[EXTRACTED TEXT]:
(datafusion-sqlparser-rs) 01/01: Add support for C-style comments (#2034)

github-bot Fri, 06 Feb 2026 07:42:36 -0800

This is an automated email from the ASF dual-hosted git repository.

github-bot pushed a commit to branch 
gh-readonly-queue/main/pr-2034-e4c550002f6b3d68ed6698e0a8ac6bce633607d6
in repository https://gitbox.apache.org/repos/asf/datafusion-sqlparser-rs.git


commit 23acd2376698badf0d7f4e5ed818ff606b5357a4
Author: Marcelo Altmann <[email protected]>
AuthorDate: Fri Feb 6 21:10:42 2026 +0530

    Add support for C-style comments (#2034)
---
 src/dialect/generic.rs |   4 ++
 src/dialect/mod.rs     |   6 +++
 src/dialect/mysql.rs   |   5 ++
 src/tokenizer.rs       | 142 +++++++++++++++++++++++++++++++++++++++++++++++--
 4 files changed, 154 insertions(+), 3 deletions(-)

diff --git a/src/dialect/generic.rs b/src/dialect/generic.rs
index 38f12cc8..5e929d73 100644
--- a/src/dialect/generic.rs
+++ b/src/dialect/generic.rs
@@ -177,6 +177,10 @@ impl Dialect for GenericDialect {
         true
     }
 
+    fn supports_multiline_comment_hints(&self) -> bool {
+        true
+    }
+
     fn supports_user_host_grantee(&self) -> bool {
         true
     }
diff --git a/src/dialect/mod.rs b/src/dialect/mod.rs
index 15a9c2d1..d0b87d96 100644
--- a/src/dialect/mod.rs
+++ b/src/dialect/mod.rs
@@ -1099,6 +1099,12 @@ pub trait Dialect: Debug + Any {
         false
     }
 
+    /// Returns true if the dialect supports optimizer hints in multiline 
comments
+    /// e.g. `/*!50110 KEY_BLOCK_SIZE = 1024*/`
+    fn supports_multiline_comment_hints(&self) -> bool {
+        false
+    }
+
     /// Returns true if this dialect supports treating the equals operator `=` 
within a `SelectItem`
     /// as an alias assignment operator, rather than a boolean expression.

[DATASET ROWS]:
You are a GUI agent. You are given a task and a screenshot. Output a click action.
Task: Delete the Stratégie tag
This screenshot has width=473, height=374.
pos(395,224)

---

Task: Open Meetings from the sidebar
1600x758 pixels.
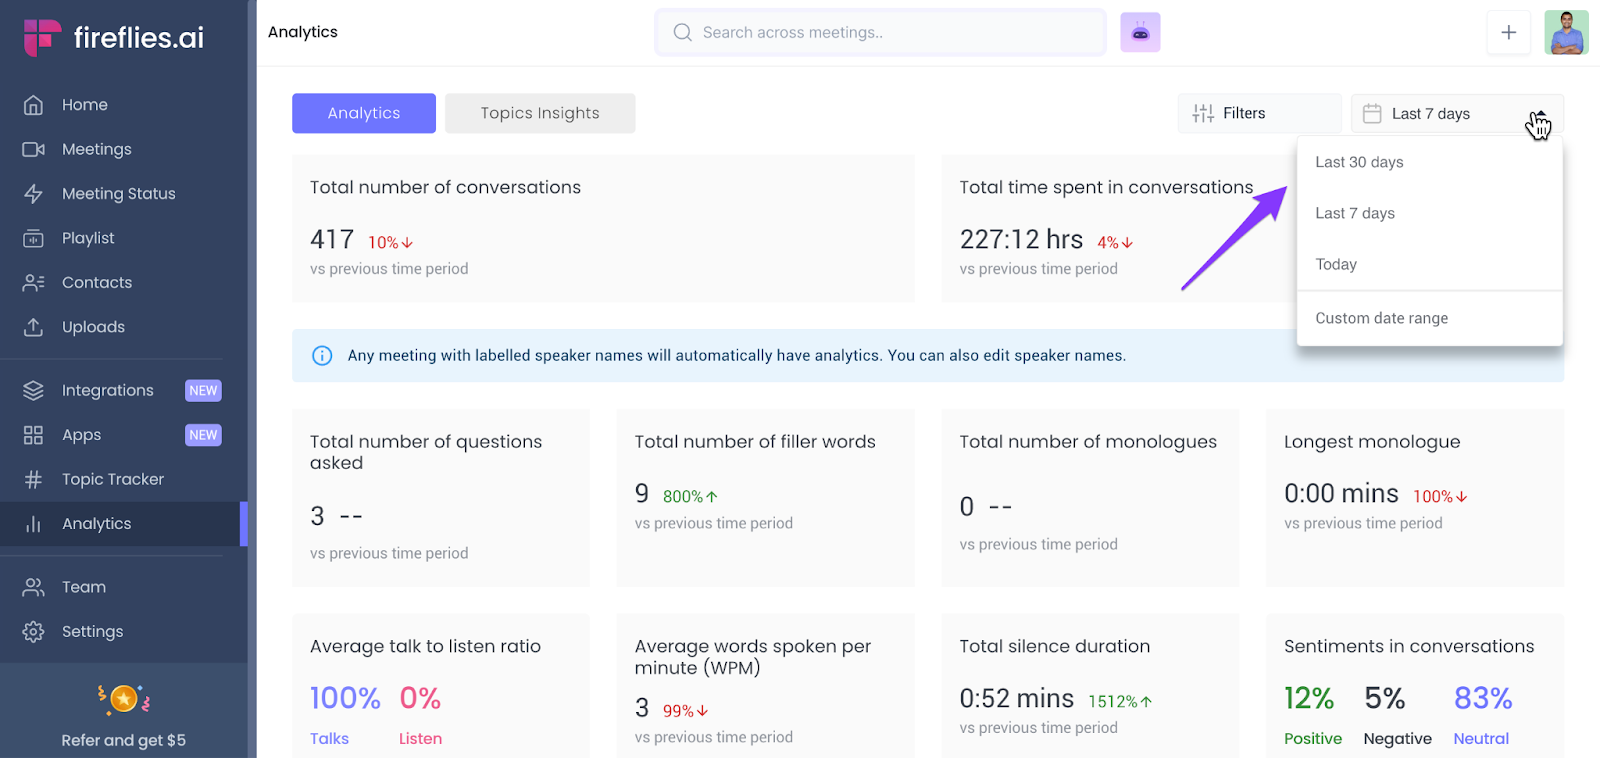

--

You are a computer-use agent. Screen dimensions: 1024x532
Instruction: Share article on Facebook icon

[EXERCISES]:
**1)** Write out the commit email, everything from "commit 23acd2376698badf0d7f4e5ed818ff606b5357a4" down to "insertions(+), 3 deletions(-)", with no changes.
**2)** Pull out each line in the records that contains the string "screenshot". Match case exactly.

[RESPONSES TO THE TASKS]:
**1)**
commit 23acd2376698badf0d7f4e5ed818ff606b5357a4
Author: Marcelo Altmann <[email protected]>
AuthorDate: Fri Feb 6 21:10:42 2026 +0530

    Add support for C-style comments (#2034)
---
 src/dialect/generic.rs |   4 ++
 src/dialect/mod.rs     |   6 +++
 src/dialect/mysql.rs   |   5 ++
 src/tokenizer.rs       | 142 +++++++++++++++++++++++++++++++++++++++++++++++--
 4 files changed, 154 insertions(+), 3 deletions(-)

**2)**
You are a GUI agent. You are given a task and a screenshot. Output a click action.
This screenshot has width=473, height=374.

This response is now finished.